### Task goal
Restate, word for word, the lines from the opening line of the data through the line containing "Derechos Humanos (141, 1056)", both included, and nothing else.
----- Materials provided -----
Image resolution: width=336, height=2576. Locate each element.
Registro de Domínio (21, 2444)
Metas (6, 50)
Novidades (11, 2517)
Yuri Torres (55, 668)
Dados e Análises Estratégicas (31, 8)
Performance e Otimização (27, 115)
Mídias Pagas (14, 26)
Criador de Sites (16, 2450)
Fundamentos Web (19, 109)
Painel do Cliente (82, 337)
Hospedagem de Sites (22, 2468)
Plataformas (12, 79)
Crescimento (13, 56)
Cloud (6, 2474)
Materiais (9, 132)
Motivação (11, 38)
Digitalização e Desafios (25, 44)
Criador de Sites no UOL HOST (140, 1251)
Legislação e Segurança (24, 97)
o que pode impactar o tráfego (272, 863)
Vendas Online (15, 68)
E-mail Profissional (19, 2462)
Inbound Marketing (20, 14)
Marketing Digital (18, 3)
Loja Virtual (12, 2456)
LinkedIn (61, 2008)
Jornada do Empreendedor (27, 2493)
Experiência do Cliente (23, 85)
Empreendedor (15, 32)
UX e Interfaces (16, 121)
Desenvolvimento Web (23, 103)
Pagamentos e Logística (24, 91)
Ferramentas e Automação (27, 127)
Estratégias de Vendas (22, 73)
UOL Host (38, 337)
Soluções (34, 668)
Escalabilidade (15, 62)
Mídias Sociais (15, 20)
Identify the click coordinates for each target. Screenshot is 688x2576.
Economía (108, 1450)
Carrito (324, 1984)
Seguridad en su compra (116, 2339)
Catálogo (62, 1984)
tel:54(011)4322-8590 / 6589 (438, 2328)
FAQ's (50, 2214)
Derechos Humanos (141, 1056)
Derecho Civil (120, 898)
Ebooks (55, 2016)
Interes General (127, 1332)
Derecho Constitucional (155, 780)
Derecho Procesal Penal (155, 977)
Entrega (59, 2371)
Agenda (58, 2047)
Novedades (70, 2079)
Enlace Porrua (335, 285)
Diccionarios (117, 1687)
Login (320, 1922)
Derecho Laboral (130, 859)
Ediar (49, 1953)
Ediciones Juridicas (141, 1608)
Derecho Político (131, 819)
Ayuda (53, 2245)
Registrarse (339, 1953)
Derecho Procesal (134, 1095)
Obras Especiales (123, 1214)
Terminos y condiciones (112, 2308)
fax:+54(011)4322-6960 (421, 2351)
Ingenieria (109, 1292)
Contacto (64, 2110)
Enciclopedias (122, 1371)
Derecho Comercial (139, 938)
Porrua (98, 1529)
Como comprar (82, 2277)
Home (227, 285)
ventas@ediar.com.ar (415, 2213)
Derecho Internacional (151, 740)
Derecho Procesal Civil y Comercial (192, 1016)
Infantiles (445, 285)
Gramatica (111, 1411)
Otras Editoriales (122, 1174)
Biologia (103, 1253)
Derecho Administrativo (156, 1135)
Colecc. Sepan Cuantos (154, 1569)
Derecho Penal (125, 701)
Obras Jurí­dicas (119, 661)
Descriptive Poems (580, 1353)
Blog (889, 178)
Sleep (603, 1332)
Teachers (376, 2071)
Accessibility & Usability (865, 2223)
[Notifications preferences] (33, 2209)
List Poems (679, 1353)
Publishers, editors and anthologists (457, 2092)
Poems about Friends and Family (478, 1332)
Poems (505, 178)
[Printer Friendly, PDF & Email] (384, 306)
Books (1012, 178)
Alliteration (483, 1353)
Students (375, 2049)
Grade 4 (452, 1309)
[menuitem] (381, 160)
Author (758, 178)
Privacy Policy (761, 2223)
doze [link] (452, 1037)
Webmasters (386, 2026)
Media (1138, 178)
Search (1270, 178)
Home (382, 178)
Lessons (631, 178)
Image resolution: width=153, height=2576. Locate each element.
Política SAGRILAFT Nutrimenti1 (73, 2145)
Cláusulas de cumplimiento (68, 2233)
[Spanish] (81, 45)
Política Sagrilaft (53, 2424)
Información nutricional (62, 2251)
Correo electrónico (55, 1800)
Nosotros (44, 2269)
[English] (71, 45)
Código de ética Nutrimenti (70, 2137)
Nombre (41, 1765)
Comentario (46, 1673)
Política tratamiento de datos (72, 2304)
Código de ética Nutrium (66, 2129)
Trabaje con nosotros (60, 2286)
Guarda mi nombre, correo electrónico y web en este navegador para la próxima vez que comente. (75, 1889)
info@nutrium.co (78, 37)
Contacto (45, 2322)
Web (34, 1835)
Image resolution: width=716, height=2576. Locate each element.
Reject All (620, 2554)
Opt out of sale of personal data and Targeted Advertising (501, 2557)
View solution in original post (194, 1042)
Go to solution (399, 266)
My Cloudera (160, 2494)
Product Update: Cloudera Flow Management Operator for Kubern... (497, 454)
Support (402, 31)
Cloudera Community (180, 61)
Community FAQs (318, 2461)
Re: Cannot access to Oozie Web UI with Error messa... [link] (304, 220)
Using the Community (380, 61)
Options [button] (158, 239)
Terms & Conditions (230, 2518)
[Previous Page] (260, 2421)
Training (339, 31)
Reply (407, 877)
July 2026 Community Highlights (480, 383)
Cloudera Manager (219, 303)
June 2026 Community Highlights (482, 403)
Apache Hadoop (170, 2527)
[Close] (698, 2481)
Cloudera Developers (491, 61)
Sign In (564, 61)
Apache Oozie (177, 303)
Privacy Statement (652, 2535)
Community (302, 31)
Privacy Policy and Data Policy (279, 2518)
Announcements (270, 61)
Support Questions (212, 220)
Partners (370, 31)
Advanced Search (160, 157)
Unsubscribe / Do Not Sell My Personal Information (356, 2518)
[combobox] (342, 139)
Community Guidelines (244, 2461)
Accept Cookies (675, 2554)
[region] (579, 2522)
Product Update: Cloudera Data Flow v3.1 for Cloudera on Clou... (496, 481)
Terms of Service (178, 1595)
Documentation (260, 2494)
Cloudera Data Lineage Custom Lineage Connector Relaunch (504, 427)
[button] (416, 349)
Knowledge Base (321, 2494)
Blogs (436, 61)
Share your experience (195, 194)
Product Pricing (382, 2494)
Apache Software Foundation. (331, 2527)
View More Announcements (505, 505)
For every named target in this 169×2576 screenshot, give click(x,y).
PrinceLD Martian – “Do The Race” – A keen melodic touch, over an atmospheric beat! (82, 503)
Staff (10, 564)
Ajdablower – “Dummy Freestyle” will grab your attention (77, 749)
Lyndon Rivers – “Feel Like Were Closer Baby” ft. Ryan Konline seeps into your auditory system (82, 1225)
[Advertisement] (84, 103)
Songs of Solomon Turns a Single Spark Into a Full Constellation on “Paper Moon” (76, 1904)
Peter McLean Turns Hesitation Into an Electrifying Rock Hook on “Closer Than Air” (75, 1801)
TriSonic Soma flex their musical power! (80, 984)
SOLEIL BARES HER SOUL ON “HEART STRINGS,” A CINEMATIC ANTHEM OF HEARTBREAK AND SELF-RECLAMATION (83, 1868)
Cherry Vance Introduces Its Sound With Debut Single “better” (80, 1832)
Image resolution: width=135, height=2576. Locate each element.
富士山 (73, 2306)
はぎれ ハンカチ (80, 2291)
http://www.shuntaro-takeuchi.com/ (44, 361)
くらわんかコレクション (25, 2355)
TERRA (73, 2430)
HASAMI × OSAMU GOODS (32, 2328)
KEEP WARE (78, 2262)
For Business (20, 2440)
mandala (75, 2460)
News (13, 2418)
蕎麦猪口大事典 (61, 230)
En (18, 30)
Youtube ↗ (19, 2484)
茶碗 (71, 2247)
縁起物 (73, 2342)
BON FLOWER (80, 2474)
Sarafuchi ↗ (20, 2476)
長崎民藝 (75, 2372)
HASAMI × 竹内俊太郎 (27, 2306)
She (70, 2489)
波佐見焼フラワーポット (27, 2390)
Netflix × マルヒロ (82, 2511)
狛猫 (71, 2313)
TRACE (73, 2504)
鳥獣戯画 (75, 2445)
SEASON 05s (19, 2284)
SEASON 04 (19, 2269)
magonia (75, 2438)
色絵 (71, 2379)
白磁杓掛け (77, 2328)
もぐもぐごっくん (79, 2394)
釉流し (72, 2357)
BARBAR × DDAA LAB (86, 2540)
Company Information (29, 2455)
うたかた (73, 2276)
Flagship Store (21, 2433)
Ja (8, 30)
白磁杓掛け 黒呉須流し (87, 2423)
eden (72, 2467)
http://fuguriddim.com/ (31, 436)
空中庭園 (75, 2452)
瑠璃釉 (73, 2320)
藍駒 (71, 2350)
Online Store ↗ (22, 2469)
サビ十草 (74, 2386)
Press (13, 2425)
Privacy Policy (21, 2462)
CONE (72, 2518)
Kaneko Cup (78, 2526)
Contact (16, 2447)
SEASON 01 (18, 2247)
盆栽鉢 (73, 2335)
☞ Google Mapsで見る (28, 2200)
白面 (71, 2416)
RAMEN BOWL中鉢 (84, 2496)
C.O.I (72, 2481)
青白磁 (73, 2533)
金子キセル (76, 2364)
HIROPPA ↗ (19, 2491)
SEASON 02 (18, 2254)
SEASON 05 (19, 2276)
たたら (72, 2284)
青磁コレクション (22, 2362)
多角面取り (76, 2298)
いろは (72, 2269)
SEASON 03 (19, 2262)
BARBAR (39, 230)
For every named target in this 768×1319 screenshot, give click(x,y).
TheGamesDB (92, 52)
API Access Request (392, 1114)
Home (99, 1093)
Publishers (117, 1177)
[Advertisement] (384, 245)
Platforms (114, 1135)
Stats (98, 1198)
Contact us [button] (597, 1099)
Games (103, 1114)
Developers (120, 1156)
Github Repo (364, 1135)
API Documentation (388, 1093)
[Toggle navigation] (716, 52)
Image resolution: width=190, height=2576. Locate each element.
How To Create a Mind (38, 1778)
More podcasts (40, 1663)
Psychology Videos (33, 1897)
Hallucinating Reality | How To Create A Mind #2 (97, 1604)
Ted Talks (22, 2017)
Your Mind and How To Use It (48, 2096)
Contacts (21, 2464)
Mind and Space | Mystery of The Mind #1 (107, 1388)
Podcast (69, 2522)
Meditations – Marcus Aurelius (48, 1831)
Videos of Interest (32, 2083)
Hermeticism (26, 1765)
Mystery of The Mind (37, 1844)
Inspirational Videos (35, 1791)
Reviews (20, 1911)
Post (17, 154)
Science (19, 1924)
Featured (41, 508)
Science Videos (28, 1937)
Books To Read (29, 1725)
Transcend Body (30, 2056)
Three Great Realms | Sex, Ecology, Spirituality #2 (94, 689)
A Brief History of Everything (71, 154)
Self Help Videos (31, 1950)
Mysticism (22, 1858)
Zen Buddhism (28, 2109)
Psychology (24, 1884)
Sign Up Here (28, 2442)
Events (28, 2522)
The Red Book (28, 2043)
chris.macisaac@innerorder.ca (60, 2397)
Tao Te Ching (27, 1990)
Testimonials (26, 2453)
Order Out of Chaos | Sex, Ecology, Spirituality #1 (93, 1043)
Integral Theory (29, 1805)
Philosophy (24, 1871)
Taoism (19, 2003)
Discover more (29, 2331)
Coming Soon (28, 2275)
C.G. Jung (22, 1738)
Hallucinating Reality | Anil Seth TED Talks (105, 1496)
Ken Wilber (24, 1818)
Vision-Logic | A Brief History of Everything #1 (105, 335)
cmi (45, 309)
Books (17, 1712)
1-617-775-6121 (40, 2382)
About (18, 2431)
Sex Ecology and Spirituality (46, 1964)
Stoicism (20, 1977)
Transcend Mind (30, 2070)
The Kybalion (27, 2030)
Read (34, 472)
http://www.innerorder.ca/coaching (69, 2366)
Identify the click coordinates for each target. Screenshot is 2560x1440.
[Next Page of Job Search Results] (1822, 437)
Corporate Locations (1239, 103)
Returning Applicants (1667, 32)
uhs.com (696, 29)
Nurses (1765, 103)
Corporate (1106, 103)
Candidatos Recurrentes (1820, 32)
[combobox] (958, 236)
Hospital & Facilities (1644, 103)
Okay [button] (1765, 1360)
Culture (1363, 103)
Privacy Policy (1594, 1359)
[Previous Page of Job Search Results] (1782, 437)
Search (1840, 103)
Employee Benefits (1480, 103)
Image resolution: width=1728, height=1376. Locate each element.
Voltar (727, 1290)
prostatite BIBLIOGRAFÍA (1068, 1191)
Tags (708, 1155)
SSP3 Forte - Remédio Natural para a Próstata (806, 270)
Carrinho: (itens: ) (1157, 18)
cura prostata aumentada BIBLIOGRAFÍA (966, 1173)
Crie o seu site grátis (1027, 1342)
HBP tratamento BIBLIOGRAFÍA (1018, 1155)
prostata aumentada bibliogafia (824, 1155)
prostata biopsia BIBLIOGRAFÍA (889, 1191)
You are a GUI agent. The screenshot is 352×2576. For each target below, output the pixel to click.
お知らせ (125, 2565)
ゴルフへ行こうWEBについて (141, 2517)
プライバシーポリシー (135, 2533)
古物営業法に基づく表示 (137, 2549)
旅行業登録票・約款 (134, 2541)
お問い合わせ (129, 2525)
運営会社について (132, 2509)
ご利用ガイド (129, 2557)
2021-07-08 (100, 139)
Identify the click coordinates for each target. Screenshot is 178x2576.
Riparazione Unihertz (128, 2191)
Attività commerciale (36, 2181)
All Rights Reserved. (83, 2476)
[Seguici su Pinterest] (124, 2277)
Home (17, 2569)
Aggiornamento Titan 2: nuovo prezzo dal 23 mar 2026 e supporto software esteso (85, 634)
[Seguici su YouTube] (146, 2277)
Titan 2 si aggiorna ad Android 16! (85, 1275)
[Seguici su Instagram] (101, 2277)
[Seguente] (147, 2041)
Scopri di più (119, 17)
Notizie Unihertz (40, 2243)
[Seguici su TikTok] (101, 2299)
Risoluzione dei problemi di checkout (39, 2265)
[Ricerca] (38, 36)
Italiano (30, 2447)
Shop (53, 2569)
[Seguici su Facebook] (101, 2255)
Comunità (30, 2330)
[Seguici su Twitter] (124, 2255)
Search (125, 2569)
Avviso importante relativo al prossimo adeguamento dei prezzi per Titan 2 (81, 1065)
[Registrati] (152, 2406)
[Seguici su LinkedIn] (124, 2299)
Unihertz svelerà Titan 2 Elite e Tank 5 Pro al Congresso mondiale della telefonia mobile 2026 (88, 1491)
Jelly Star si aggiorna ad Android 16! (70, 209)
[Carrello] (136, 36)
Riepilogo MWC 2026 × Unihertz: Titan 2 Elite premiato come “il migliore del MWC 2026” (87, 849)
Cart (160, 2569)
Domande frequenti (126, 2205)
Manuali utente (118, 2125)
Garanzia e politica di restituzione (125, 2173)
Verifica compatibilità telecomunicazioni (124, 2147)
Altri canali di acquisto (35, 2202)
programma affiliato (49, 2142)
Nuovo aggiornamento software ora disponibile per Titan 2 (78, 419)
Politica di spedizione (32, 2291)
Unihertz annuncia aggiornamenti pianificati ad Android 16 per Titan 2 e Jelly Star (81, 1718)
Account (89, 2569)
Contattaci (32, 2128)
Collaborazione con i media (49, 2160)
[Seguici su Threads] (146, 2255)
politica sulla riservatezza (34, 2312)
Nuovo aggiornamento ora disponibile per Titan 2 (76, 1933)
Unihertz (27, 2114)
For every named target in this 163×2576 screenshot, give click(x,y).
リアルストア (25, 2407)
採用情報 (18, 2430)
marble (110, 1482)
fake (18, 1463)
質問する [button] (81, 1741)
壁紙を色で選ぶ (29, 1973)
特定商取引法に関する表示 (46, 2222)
-----
### Task output
Image resolution: width=336, height=2576. Locate each element.
Registro de Domínio (21, 2444)
Metas (6, 50)
Novidades (11, 2517)
Yuri Torres (55, 668)
Dados e Análises Estratégicas (31, 8)
Performance e Otimização (27, 115)
Mídias Pagas (14, 26)
Criador de Sites (16, 2450)
Fundamentos Web (19, 109)
Painel do Cliente (82, 337)
Hospedagem de Sites (22, 2468)
Plataformas (12, 79)
Crescimento (13, 56)
Cloud (6, 2474)
Materiais (9, 132)
Motivação (11, 38)
Digitalização e Desafios (25, 44)
Criador de Sites no UOL HOST (140, 1251)
Legislação e Segurança (24, 97)
o que pode impactar o tráfego (272, 863)
Vendas Online (15, 68)
E-mail Profissional (19, 2462)
Inbound Marketing (20, 14)
Marketing Digital (18, 3)
Loja Virtual (12, 2456)
LinkedIn (61, 2008)
Jornada do Empreendedor (27, 2493)
Experiência do Cliente (23, 85)
Empreendedor (15, 32)
UX e Interfaces (16, 121)
Desenvolvimento Web (23, 103)
Pagamentos e Logística (24, 91)
Ferramentas e Automação (27, 127)
Estratégias de Vendas (22, 73)
UOL Host (38, 337)
Soluções (34, 668)
Escalabilidade (15, 62)
Mídias Sociais (15, 20)
Identify the click coordinates for each target. Screenshot is 688x2576.
Economía (108, 1450)
Carrito (324, 1984)
Seguridad en su compra (116, 2339)
Catálogo (62, 1984)
tel:54(011)4322-8590 / 6589 (438, 2328)
FAQ's (50, 2214)
Derechos Humanos (141, 1056)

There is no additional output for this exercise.